## Exercise:
From the first line to the last, return the data exactly as it stands.

## Record extracts:

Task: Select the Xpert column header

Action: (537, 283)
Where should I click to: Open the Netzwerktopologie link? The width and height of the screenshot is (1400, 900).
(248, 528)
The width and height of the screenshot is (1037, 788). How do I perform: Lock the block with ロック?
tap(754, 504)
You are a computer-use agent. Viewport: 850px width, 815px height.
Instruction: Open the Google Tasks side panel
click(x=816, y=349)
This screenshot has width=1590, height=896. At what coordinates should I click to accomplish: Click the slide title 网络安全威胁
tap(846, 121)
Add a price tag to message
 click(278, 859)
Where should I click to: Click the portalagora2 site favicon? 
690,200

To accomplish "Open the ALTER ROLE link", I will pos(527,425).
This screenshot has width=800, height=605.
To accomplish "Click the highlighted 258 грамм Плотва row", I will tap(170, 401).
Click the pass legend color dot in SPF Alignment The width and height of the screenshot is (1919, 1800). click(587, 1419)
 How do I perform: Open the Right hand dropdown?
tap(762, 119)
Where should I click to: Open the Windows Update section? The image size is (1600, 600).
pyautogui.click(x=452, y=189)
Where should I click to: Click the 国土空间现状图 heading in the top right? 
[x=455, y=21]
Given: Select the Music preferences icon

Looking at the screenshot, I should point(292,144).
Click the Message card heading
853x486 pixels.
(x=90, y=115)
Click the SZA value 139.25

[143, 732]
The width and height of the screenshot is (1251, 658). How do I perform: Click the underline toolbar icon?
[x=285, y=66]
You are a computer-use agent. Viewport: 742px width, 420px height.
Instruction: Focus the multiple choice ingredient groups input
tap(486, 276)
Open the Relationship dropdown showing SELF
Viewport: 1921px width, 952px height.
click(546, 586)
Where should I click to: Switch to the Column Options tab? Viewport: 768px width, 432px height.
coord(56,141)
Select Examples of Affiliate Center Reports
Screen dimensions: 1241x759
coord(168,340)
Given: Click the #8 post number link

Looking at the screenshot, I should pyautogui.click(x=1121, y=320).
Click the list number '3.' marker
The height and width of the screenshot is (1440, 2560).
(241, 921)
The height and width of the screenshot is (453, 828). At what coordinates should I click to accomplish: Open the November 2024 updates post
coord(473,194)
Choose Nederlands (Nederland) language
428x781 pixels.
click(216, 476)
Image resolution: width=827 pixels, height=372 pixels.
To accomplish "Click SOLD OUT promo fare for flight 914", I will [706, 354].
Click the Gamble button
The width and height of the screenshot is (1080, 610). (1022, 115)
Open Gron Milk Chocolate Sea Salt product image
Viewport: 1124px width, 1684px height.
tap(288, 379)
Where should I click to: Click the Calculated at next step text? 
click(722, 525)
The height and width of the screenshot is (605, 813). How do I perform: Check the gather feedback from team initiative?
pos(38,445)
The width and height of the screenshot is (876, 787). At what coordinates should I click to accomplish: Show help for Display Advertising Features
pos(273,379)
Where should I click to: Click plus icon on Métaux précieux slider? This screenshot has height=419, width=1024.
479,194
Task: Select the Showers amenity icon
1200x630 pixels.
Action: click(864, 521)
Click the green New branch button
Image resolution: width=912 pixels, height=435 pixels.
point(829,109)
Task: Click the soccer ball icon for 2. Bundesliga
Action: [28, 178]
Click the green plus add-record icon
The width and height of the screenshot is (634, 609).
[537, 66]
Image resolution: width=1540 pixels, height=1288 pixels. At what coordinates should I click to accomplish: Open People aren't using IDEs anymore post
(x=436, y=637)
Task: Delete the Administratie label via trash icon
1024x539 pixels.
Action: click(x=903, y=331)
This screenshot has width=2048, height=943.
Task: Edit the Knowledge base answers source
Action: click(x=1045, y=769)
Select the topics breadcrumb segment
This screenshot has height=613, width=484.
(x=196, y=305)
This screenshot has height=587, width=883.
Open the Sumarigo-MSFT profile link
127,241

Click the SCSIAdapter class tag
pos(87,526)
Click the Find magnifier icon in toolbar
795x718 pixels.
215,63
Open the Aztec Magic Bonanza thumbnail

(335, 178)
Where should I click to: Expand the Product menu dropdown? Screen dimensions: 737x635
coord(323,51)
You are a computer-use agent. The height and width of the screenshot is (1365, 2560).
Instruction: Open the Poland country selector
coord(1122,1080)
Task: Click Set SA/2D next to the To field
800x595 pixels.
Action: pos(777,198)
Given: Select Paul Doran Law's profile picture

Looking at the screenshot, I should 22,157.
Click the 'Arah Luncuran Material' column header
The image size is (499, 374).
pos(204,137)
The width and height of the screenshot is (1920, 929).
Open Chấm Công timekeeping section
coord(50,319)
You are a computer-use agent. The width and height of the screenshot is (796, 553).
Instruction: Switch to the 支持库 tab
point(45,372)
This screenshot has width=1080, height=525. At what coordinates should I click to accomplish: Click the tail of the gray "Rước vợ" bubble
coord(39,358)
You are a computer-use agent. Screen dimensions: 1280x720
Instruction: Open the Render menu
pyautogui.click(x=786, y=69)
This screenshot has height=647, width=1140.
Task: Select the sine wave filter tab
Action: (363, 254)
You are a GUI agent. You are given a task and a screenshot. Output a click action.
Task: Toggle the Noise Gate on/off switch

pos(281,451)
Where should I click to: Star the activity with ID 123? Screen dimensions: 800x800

## The answer:
Task: Select the Xpert column header

Action: (537, 283)
Where should I click to: Open the Netzwerktopologie link? The width and height of the screenshot is (1400, 900).
(248, 528)
The width and height of the screenshot is (1037, 788). How do I perform: Lock the block with ロック?
tap(754, 504)
You are a computer-use agent. Viewport: 850px width, 815px height.
Instruction: Open the Google Tasks side panel
click(x=816, y=349)
This screenshot has width=1590, height=896. At what coordinates should I click to accomplish: Click the slide title 网络安全威胁
tap(846, 121)
Add a price tag to message
 click(278, 859)
Where should I click to: Click the portalagora2 site favicon? 
690,200

To accomplish "Open the ALTER ROLE link", I will pos(527,425).
This screenshot has width=800, height=605.
To accomplish "Click the highlighted 258 грамм Плотва row", I will tap(170, 401).
Click the pass legend color dot in SPF Alignment The width and height of the screenshot is (1919, 1800). click(587, 1419)
 How do I perform: Open the Right hand dropdown?
tap(762, 119)
Where should I click to: Open the Windows Update section? The image size is (1600, 600).
pyautogui.click(x=452, y=189)
Where should I click to: Click the 国土空间现状图 heading in the top right? 
[x=455, y=21]
Given: Select the Music preferences icon

Looking at the screenshot, I should point(292,144).
Click the Message card heading
853x486 pixels.
(x=90, y=115)
Click the SZA value 139.25

[143, 732]
The width and height of the screenshot is (1251, 658). How do I perform: Click the underline toolbar icon?
[x=285, y=66]
You are a computer-use agent. Viewport: 742px width, 420px height.
Instruction: Focus the multiple choice ingredient groups input
tap(486, 276)
Open the Relationship dropdown showing SELF
Viewport: 1921px width, 952px height.
click(546, 586)
Where should I click to: Switch to the Column Options tab? Viewport: 768px width, 432px height.
coord(56,141)
Select Examples of Affiliate Center Reports
Screen dimensions: 1241x759
coord(168,340)
Given: Click the #8 post number link

Looking at the screenshot, I should pyautogui.click(x=1121, y=320).
Click the list number '3.' marker
The height and width of the screenshot is (1440, 2560).
(241, 921)
The height and width of the screenshot is (453, 828). At what coordinates should I click to accomplish: Open the November 2024 updates post
coord(473,194)
Choose Nederlands (Nederland) language
428x781 pixels.
click(216, 476)
Image resolution: width=827 pixels, height=372 pixels.
To accomplish "Click SOLD OUT promo fare for flight 914", I will [706, 354].
Click the Gamble button
The width and height of the screenshot is (1080, 610). (1022, 115)
Open Gron Milk Chocolate Sea Salt product image
Viewport: 1124px width, 1684px height.
tap(288, 379)
Where should I click to: Click the Calculated at next step text? 
click(722, 525)
The height and width of the screenshot is (605, 813). How do I perform: Check the gather feedback from team initiative?
pos(38,445)
The width and height of the screenshot is (876, 787). At what coordinates should I click to accomplish: Show help for Display Advertising Features
pos(273,379)
Where should I click to: Click plus icon on Métaux précieux slider? This screenshot has height=419, width=1024.
479,194
Task: Select the Showers amenity icon
1200x630 pixels.
Action: click(864, 521)
Click the green New branch button
Image resolution: width=912 pixels, height=435 pixels.
point(829,109)
Task: Click the soccer ball icon for 2. Bundesliga
Action: [28, 178]
Click the green plus add-record icon
The width and height of the screenshot is (634, 609).
[537, 66]
Image resolution: width=1540 pixels, height=1288 pixels. At what coordinates should I click to accomplish: Open People aren't using IDEs anymore post
(x=436, y=637)
Task: Delete the Administratie label via trash icon
1024x539 pixels.
Action: click(x=903, y=331)
This screenshot has width=2048, height=943.
Task: Edit the Knowledge base answers source
Action: click(x=1045, y=769)
Select the topics breadcrumb segment
This screenshot has height=613, width=484.
(x=196, y=305)
This screenshot has height=587, width=883.
Open the Sumarigo-MSFT profile link
127,241

Click the SCSIAdapter class tag
pos(87,526)
Click the Find magnifier icon in toolbar
795x718 pixels.
215,63
Open the Aztec Magic Bonanza thumbnail

(335, 178)
Where should I click to: Expand the Product menu dropdown? Screen dimensions: 737x635
coord(323,51)
You are a computer-use agent. The height and width of the screenshot is (1365, 2560).
Instruction: Open the Poland country selector
coord(1122,1080)
Task: Click Set SA/2D next to the To field
800x595 pixels.
Action: pos(777,198)
Given: Select Paul Doran Law's profile picture

Looking at the screenshot, I should 22,157.
Click the 'Arah Luncuran Material' column header
The image size is (499, 374).
pos(204,137)
The width and height of the screenshot is (1920, 929).
Open Chấm Công timekeeping section
coord(50,319)
You are a computer-use agent. The width and height of the screenshot is (796, 553).
Instruction: Switch to the 支持库 tab
point(45,372)
This screenshot has width=1080, height=525. At what coordinates should I click to accomplish: Click the tail of the gray "Rước vợ" bubble
coord(39,358)
You are a computer-use agent. Screen dimensions: 1280x720
Instruction: Open the Render menu
pyautogui.click(x=786, y=69)
This screenshot has height=647, width=1140.
Task: Select the sine wave filter tab
Action: (363, 254)
You are a GUI agent. You are given a task and a screenshot. Output a click action.
Task: Toggle the Noise Gate on/off switch

pos(281,451)
Where should I click to: Star the activity with ID 123? Screen dimensions: 800x800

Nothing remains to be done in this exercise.